The HBC architecture stacks DRAM on top of XPU to multiply effective bandwidth and reduce power consumption, but its figures raise skepticism.

July 1, 2026 · 3 min read

Detailed image of a vintage computer motherboard with RAM sticks.

TL;DR: Qualcomm proposes stacking DRAM on its AI accelerators to shorten distances and multiply bandwidth. It promises 133 TB/s effective in its AI250, but the figures have raised doubts about their veracity.

What happened?

During its 2026 Investor Day, Qualcomm revealed a near-memory computing architecture it calls High-Bandwidth Compute (HBC). The idea is to stack successive layers of DRAM directly on top of XPU chips (its AI accelerators) using through-silicon vias (TSVs), forming a single compute-and-memory module. According to Tony Pialis, EVP of datacenter at Qualcomm, this offers “all the performance advantages of SRAM, but with the density and capacity of HBM stacks.”

The technology will debut next year in the Dragonfly systems of the AI250 series, with which Qualcomm aims to compete directly with Nvidia and AMD in AI inference in the data center. The promised figures are spectacular: 768 GB of capacity and 133 TB/s of effective bandwidth per card. For context, Nvidia's Groq 3 LPU offers only 500 MB of SRAM and 150 TB/s of real bandwidth.

Why is it important?

The bottleneck in AI inference is not so much compute capacity as the speed at which data travels between memory and processors. In current architectures, moving data between HBM and compute dies consumes a lot of energy and time. By placing DRAM on top of compute, Qualcomm drastically reduces the distance data travels, resulting in lower latency and lower energy consumption. “Imagine working in the same building where you live, so you only travel up and down,” Pialis explained. “The highways connecting the suburbs to the city are cleared.”

Additionally, by performing bandwidth-intensive operations on the base die, the amount of data that must be transferred to the SoC is reduced, amplifying the effective bandwidth. This explains why Qualcomm uses the term “effective” so generously. The company claims the AI250 will offer 18 times the effective bandwidth of the previous generation AI200, and the future AI300 will reach 54 times.

What consequences will it have?

If Qualcomm delivers on its promises, HBC could change the game in AI inference, offering a more energy-efficient and potentially cheaper alternative to traditional GPUs. By eliminating the need for expensive silicon interposers (like TSMC's CoWoS), manufacturing costs could be reduced. However, the bandwidth figures have been met with skepticism. The Register notes that for the previous generation AI200, Qualcomm claimed 414 TB/s of “effective” bandwidth across 56 chips, but achieving that with LPDDR5x at 8800 MT/s would require a 6720-bit bus, something the company has not confirmed. Qualcomm insists it is “the pure physical bandwidth of the LPDDR interface,” but has not provided details on how it achieves this.

Furthermore, stacking DRAM on top of logic poses thermal challenges.

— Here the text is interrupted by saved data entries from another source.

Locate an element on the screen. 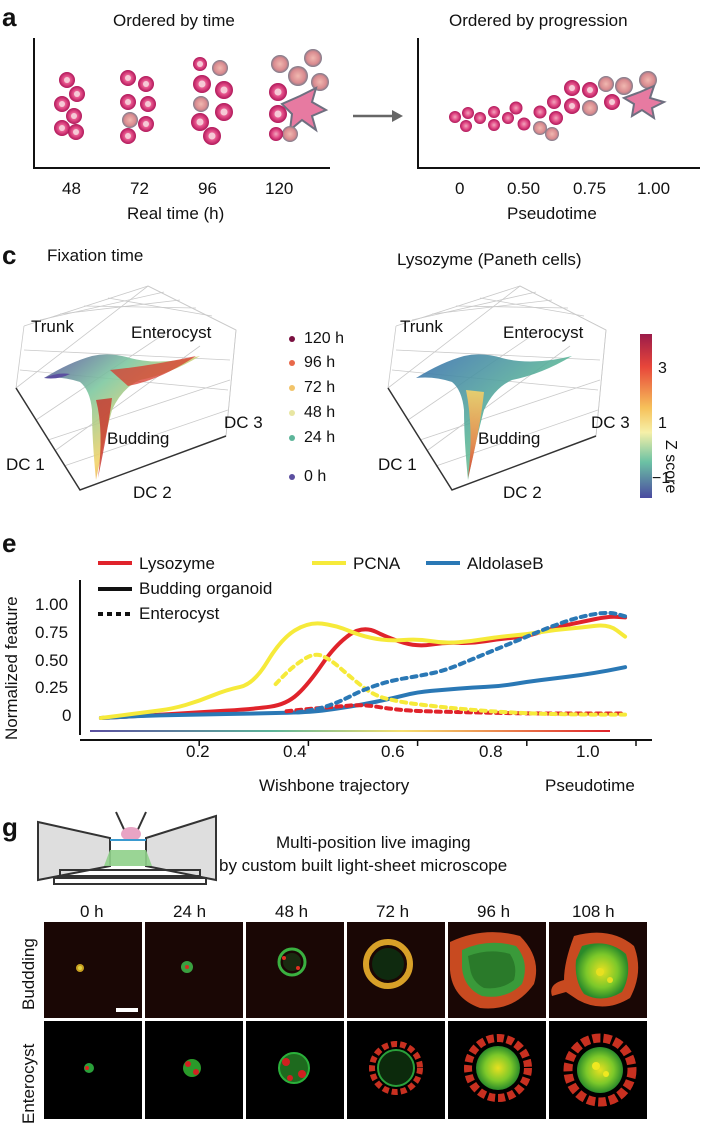 Image resolution: width=701 pixels, height=1127 pixels. series-aldolaseb-enterocyst is located at coordinates (462, 662).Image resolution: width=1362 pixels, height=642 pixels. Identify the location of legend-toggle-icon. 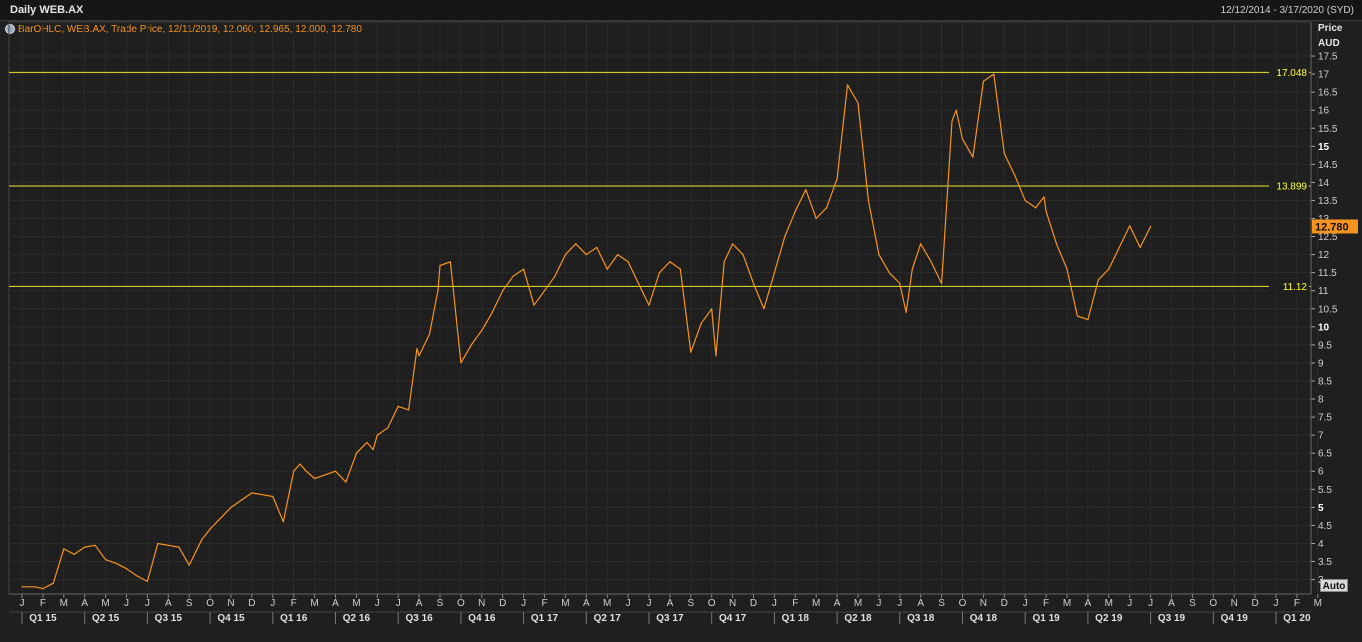
(10, 29).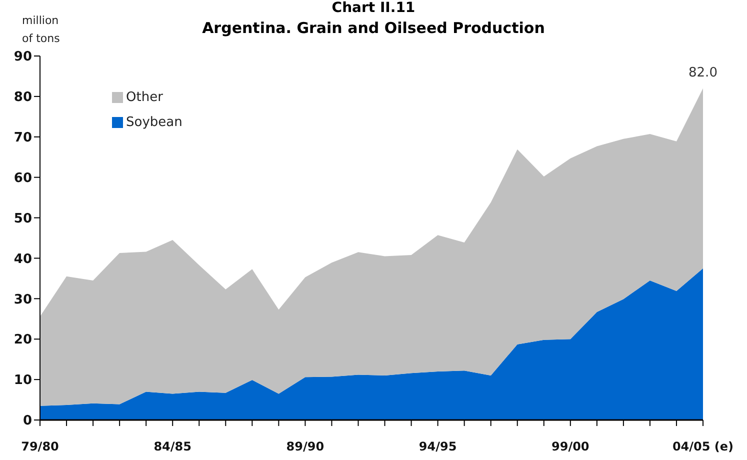  What do you see at coordinates (703, 72) in the screenshot?
I see `annotation: 82.0` at bounding box center [703, 72].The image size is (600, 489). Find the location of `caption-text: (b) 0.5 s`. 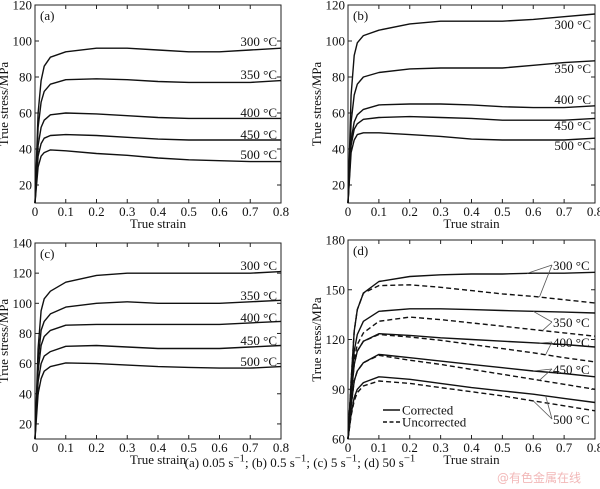

caption-text: (b) 0.5 s is located at coordinates (273, 463). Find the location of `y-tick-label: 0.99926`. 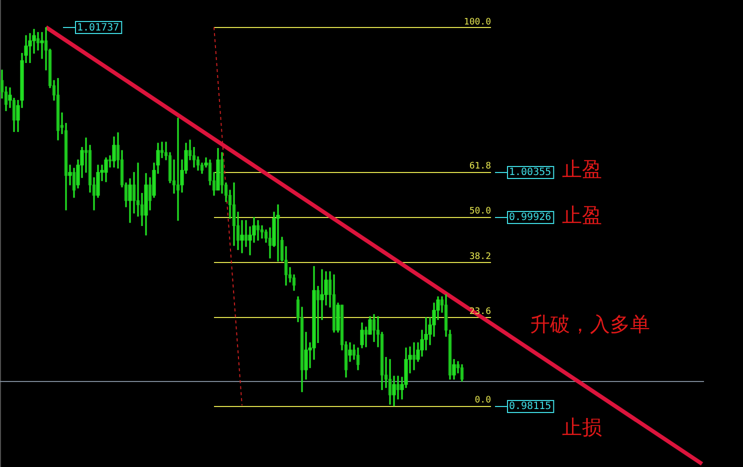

Although Qualcomm claims lower power consumption reduces heat, power density in the upper dies could be an issue. The company has not published detailed thermal specifications.

What should readers know?

  • Speculation vs. confirmation: The bandwidth figures are “effective” and not necessarily comparable to those of Nvidia or AMD. Qualcomm has not revealed the actual physical bandwidth or how it achieves those multipliers.
  • Market impact: If HBC works, it could democratize AI inference by reducing costs and power consumption. But Qualcomm is late to the data center and needs to prove its solution scales and is reliable.
  • Historical context: Near-memory computing is not new (Cerebras, Groq, Samsung), but Qualcomm is betting on stacking DRAM on top of logic, an approach other companies have avoided due to heat and performance issues.
  • For businesses and users: AI customers seeking energy efficiency should closely follow HBC developments, but with caution until independent benchmarks are available.
“We offer all the performance advantages of SRAM, but with the density and memory capacity that HBM stacks provide” — Tony Pialis, EVP of datacenter at Qualcomm.

Conclusion

Qualcomm has presented a bold vision to overcome the AI memory wall, but the performance claims need validation. If the company manages to execute its plan, it could become a relevant player in AI infrastructure. Otherwise, it risks being remembered as another case of exaggerated marketing. The coming months, with the first AI250 systems, will be crucial.